Ronald and Ronnie: A Deep Friendship Forged Through a Shared Journey (Part 3)


Ronald, Ronnie and the entire staff were exhausted. Yet they were also euphoric as they realized they had accomplished an extraordinary feat, something they never imagined they were capable of. In retrospect, they also witnessed on their first day at work a demonstration of genuine leadership by the owners, Joel and Cristy. The kind of leadership that inspires people to show up every day and do their best because it tells them: “It’s ok, I’ve got your back.”


The experience had turned out to be a blessing. Things would be hectic at Granada St., especially on weekends, as more diners discovered the delectable spread offered by the small food place tucked away at a quiet part of the city. Thus, it had become second nature for the staff to fill in at an area that was short-handed so they don’t fall behind on the orders.


Ronald would spend the next three years at Granada St., working his way up to being a waiter, cashier and eventually supervisor. Ronnie would man the kitchen for the same period, before both transferred to the commissary. Ronald eventually became head of admin while Ronnie headed up the central kitchen. Before they first met twenty years ago, Ronald and Ronnie were going through their own struggles, and both were yearning and praying for a better life. Both their prayers seemed to have been answered.


Ronald admitted that over the years, he would at times wonder what could’ve been if one his job applications to the continental United States and Canada yielded positive results. But he has no regrets and is happy how things have turned out for him. He has even realized his dream of travelling to a foreign land. In 2019, He was sent by JT’s Manukan Grille to open its store in Guam and has also been on a visit to friends in the US mainland.

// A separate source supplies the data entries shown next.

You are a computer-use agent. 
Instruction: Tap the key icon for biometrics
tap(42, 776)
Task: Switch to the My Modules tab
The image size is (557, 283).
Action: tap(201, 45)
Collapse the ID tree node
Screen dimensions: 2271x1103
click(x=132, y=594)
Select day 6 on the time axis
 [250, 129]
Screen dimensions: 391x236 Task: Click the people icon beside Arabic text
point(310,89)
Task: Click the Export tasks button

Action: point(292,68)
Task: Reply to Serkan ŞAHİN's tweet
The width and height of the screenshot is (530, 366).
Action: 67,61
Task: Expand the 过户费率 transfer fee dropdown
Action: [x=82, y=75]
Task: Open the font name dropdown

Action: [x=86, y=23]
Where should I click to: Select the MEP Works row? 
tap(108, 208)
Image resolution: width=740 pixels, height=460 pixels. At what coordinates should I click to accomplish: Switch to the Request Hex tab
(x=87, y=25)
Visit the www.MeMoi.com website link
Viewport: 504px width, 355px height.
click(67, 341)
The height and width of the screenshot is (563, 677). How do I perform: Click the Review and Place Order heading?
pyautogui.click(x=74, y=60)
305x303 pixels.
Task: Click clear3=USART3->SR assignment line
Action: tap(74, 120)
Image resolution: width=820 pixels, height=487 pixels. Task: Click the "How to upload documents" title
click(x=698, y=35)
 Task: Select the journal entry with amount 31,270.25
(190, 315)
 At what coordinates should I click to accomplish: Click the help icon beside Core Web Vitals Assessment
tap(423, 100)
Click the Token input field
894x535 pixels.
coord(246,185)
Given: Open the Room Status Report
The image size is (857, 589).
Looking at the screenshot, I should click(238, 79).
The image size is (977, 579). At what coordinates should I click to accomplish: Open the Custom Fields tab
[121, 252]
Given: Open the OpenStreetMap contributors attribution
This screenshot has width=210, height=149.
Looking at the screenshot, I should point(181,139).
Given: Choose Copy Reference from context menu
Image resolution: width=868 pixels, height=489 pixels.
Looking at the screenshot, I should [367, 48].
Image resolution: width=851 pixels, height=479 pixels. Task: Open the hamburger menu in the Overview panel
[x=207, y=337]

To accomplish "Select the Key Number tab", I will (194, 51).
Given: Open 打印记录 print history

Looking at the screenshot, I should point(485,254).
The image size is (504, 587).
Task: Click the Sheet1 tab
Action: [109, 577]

Ronnie is grateful for the life that he now has. It is certainly a long way off from that makeshift roadside barbecue stall in Bacolod City. He has also grown professionally, having been responsible for developing the recipes for many of the dishes on the menu of JT’s Manukan Grille. His latest was the “Batchoy,” which remains a bestseller.


They now also view the struggles they went through two decades ago in a positive light – a learning moment. The painful putdown of Ronald by those he looked up to for his decision to work at an “ihaw-ihaw,” and the hand-to-mouth existence that Ronnie had to endure, had inspired both to empower the younger people they now work with. They had become mentoring partners.


Ronald would at times tease Ronnie of his gentle handling of their younger colleagues by always prefacing his advice with the caveat not to take offense. Ronnie’s playful reply would be to point out that Ronald was equally guilty for occasionally cooking for the younger staff.


Before they met, they didn’t have much in common except for having their roots in Bacolod City and were both in search for their place in the sun. What they have now is so much more. They had shared a journey to a better life, a deep and life-long friendship and a common desire to empower their younger colleagues for their own journey through life.